Many liver cancer tumours contain a highly diverse set of cells, a phenomenon known as intra-tumour heterogeneity that can significantly affect the rate at which the cancer grows, Mount Sinai researchers report.

The immune system's contribution to this heterogeneity can have major clinical implications.

In a study published in Nature Communications, the team reported that this heterogeneity - either within the same tumour or between different tumour regions in the same tumour nodule appears in about 30 percent of patients with hepatocellular cancer (HCC), the most common form of liver cancer, and that some of these tumours grow rapidly by hijacking different gene networks.

"Tumours are a complex ecosystem, and we're developing for the first time a blueprint of the different ways they can evolve in patients with liver cancer by interacting with the immune system," said Augusto Villanueva, MD, PhD, Assistant Professor in the Liver Cancer Program at The Tisch Cancer Institute at Mount Sinai, and corresponding author of the study. "By better understanding how tumours progress, we're learning more about how they adapt to pharmacological pressures, and how they can develop mechanisms of resistance to cancer therapies. This greater awareness will hopefully lead to the identification of biomarkers that can predict which patients will be responsive to treatment."

Among the clinical implications associated with intra-tumour heterogeneity identified by the research team was the discovery that a single liver cancer biopsy could potentially mischaracterise a liver tumour.

"Some tumours are very homogeneous in terms of their genetic makeup and immune cell infiltration, while others are very heterogeneous," said Dr Villanueva. "This means that a biopsy from the same tumour could yield different information depending on where it was taken, and could thus affect clinical decision-making for the patient.

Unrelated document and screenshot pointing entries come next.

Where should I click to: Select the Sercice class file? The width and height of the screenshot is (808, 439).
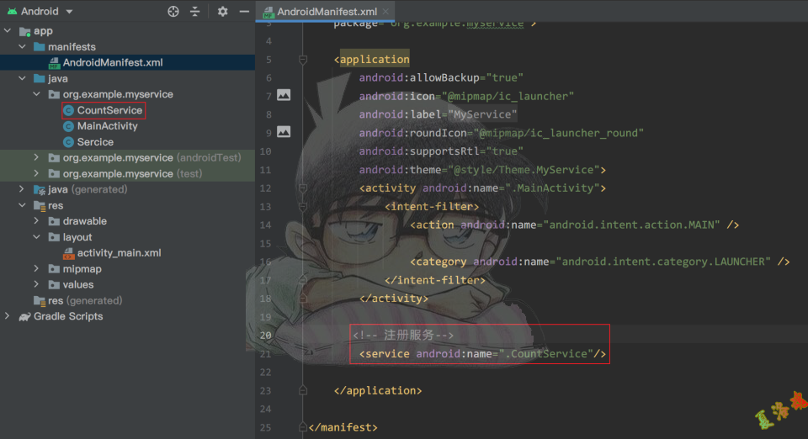click(x=94, y=142)
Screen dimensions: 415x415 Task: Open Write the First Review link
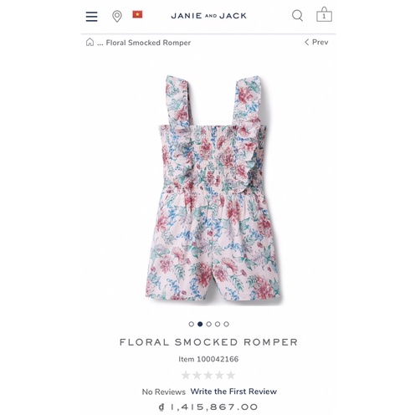[233, 392]
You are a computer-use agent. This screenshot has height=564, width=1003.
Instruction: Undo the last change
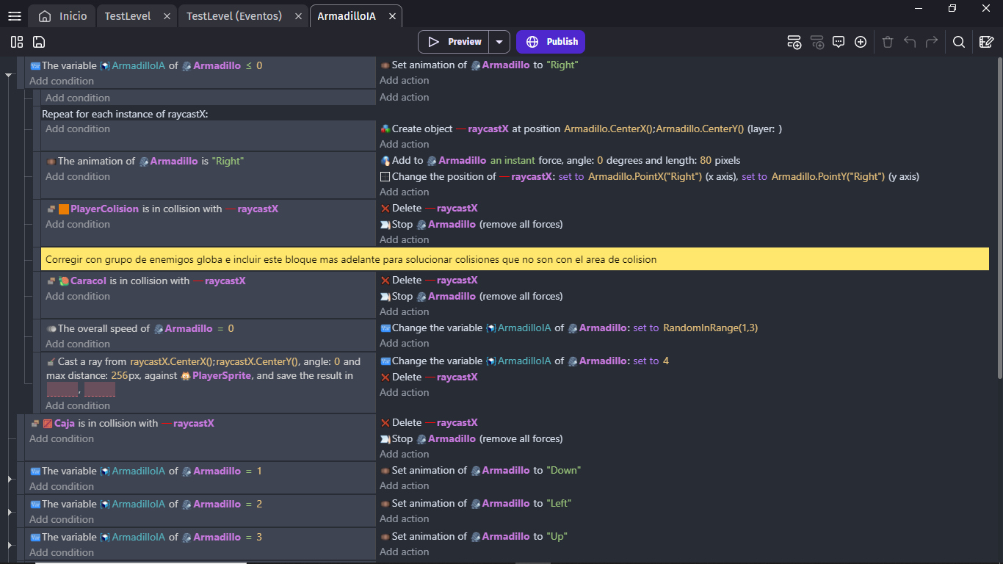pos(910,42)
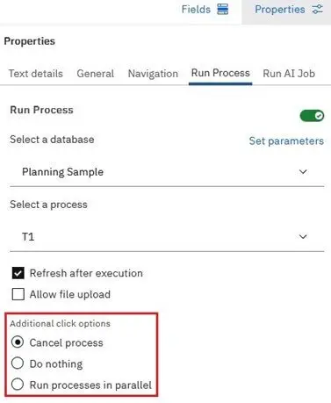Viewport: 331px width, 403px height.
Task: Click the Set parameters link
Action: coord(286,140)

That's why our work aimed at learning how tumours evolve and the different trajectories they can take is so important to future cancer research, as well as to effectively treating the disease."

As immunotherapy continues to transform cancer research and treatment, one of the most promising areas is liver cancer, which has become the fastest-rising malignancy in the United States in terms of incidence and mortality, responsible for 33,000 new cases annually.

Two Phase II clinical trials using PD-1 immune checkpoint inhibitors, which help the body's immune system recognise and attack cancerous cells, have achieved unprecedented responses in humans, prompting the Food and Drug Administration to grant them accelerated approval status for second-line treatment of advanced hepatocellular cancer.

More recently, a Phase III clinical trial combining a PD-1 immune checkpoint inhibitor with an anti angiogenic improved survival compared to the current first-line standard of care, sorafenib.

Still, only about 30 percent of patients with HCC are believed to respond favourably to immune checkpoint inhibition - an outcome not uncommon with immunotherapies.

"The immune system imposes significant constraints on liver cancer evolution, and by investigating the interaction of immune cells and cancer cells at the molecular level we're trying to predict or anticipate mechanisms of tumour resistance," explained Bojan Losic, PhD, Associate Professor of Genetics and Genomic Sciences, Cancer Immunology Program, at Icahn School of Medicine at Mount Sinai, and lead author of the study. "Our work is particularly relevant considering the remarkable success of immune checkpoint inhibitors in some heterogeneous solid tumours."

To understand the mechanisms that drive tumour progression on a patient-by-patient basis, the research team from Mount Sinai and other medical centres around the world performed an integrated molecular analysis of gene expression, immune activities, and DNA mutations from multiple regions of the same tumour nodule in 14 liver cancer patients.

The study was the first to use single-cell RNA sequencing in multiple regions of the same tumour nodule, and was among the first to assess the contribution of the immune system to liver cancer evolution.